Start of EXTRACTED INFORMATION

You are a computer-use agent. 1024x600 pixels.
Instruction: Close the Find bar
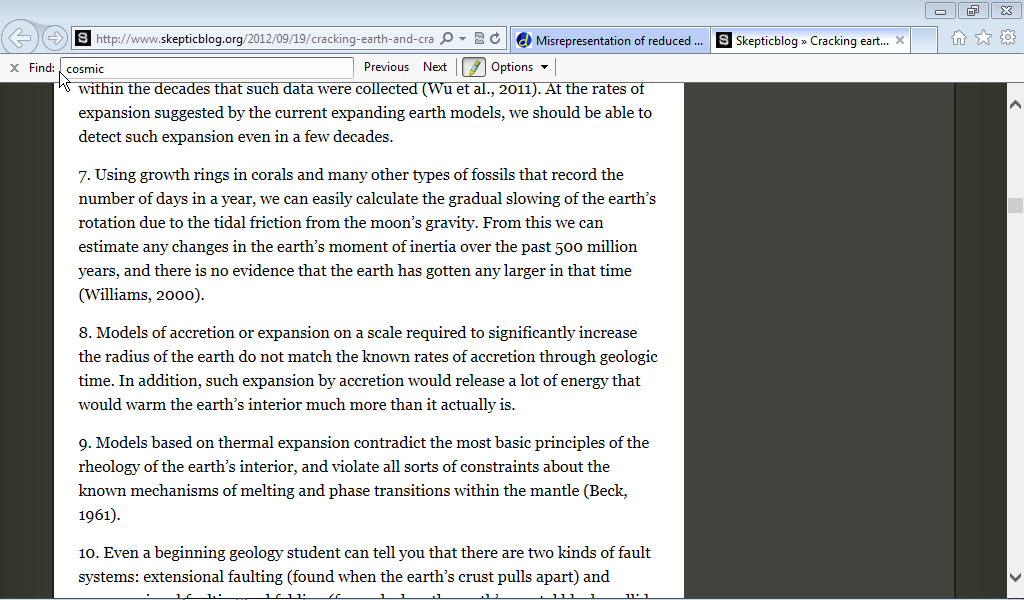(x=14, y=67)
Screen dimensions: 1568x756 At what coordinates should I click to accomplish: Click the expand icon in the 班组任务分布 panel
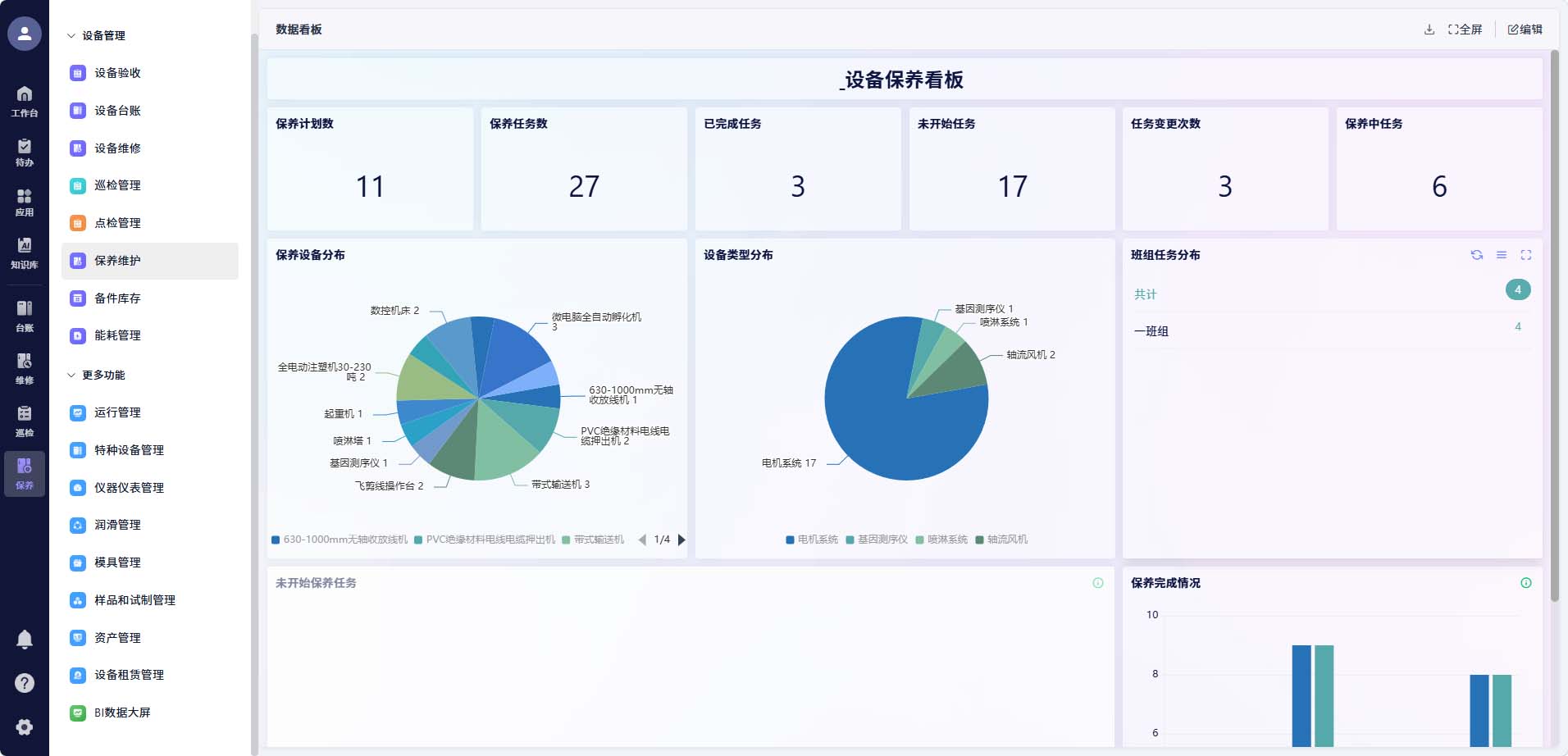click(x=1526, y=255)
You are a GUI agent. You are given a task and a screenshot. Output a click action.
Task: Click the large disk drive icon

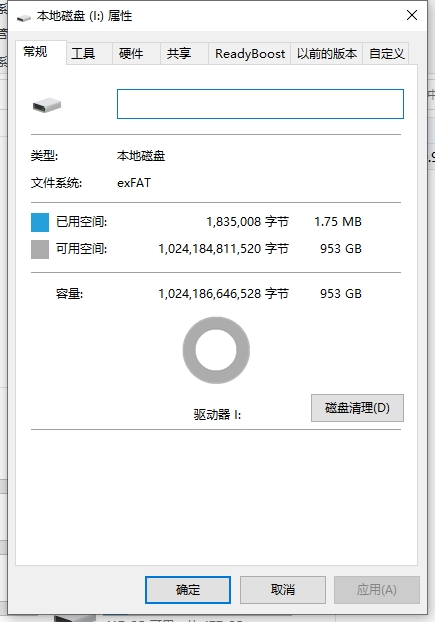(x=47, y=105)
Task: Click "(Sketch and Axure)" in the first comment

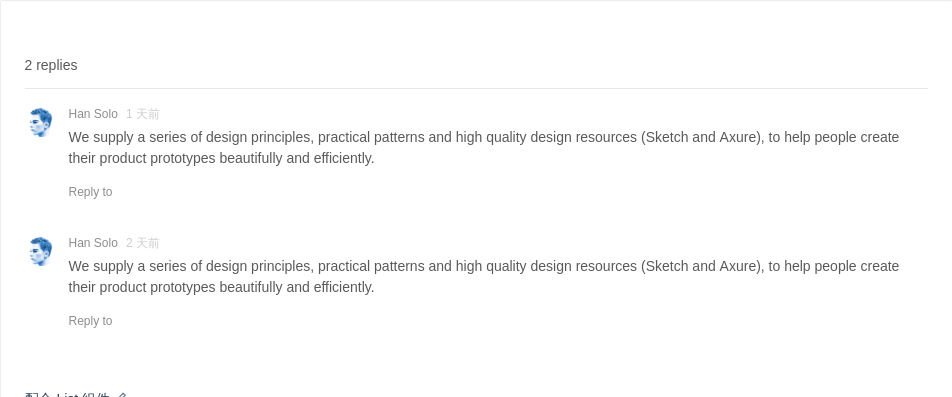Action: pyautogui.click(x=701, y=137)
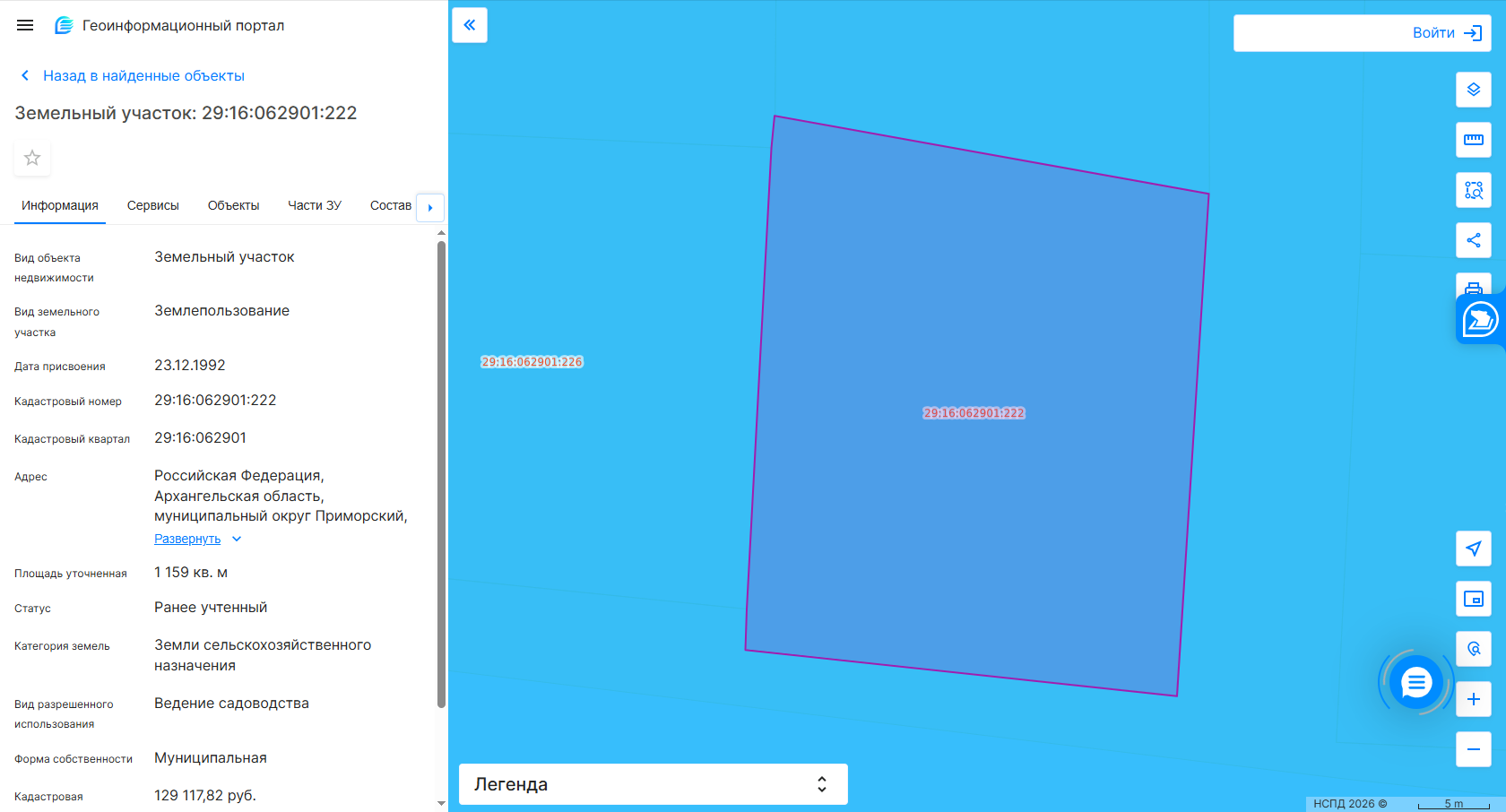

End of EXTRACTED INFORMATION

REQUIRED ACTION: Beginning with the line with "Instruction: Close the Find bar", repeat the entries above exactly, up to and including the last line, leaving out pictures.

WRITTEN ANSWER:
Instruction: Close the Find bar
(x=14, y=67)
Screen dimensions: 1568x756 At what coordinates should I click to accomplish: Click the expand icon in the 班组任务分布 panel
click(x=1526, y=255)
You are a GUI agent. You are given a task and a screenshot. Output a click action.
Task: Click the large disk drive icon

(x=47, y=105)
Task: Click "(Sketch and Axure)" in the first comment

Action: pyautogui.click(x=701, y=137)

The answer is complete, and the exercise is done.